Escape into Life, Disappointment and Longing, Scientist’s Daughters and Poetry
Well, the job I interviewed for this Monday had already been filled in the five days since I had been contacted about it, so that was a bit of a disappointment. I have to admit, the sudden longing for this particular job surprised me in its force. At least now I have an up-to-date portfolio, resume, and sample links.
In other sad news, Booktour.com is shutting down. I admit to never fully utilizing its capacities, but it seemed like a really great place for authors and for people who like to know who is reading in their town on a given date, so that’s too bad.

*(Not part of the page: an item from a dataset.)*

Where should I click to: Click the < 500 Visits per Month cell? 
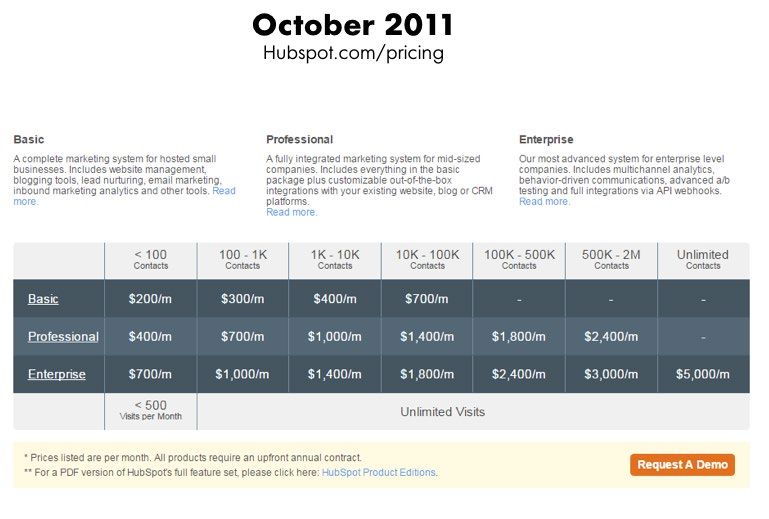coord(151,411)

In positive news, Escape Into Life is featuring a few of my poems today – a couple from my “Robot Scientist’s Daughter” manuscript, one from She Returns to the Floating World, and a brand new poem! Check it out! http://www.escapeintolife.com/poetry/jeannine-hall-gailey/
A poet’s progress: I have been dabbling in fiction writing lately. Do all poets take a flight into other genres at some point? Of course, I have worked as a technical writer, a journalist, a copy editor, and am still an active book reviewer, but as far as “creative” writing, in the years since I started really studying writing, I had stuck to poetry. And now I appreciate what trying out another form, another genre, can do for your ideas about poetry. What can poems do that stories cannot? What can prose offer that poetry cannot?
Tracy K. Smith’s story about writing Life on Mars had a few familiar aspects: she was born a year before me, her father was a scientist (an optical engineer who worked on the Hubble telescope instead of a robotics engineer) and she takes aspects of mythology and science and applies them to autobiography in some interesting ways. It made me think about women poets whose fathers were scientists, including: Rachel Dacus, whose “rocket kids” blog was named after her adventures as the daughter of an actual rocket scientist; Margaret Atwood, who was the daughter of a biologist; Louise Gluck, whose father invented the X-acto knife you might have worked with in science lab or art classes. And Tracy K. Smith. And me. Are there more? Is there something about being a scientist’s daughter that drives us into poetry?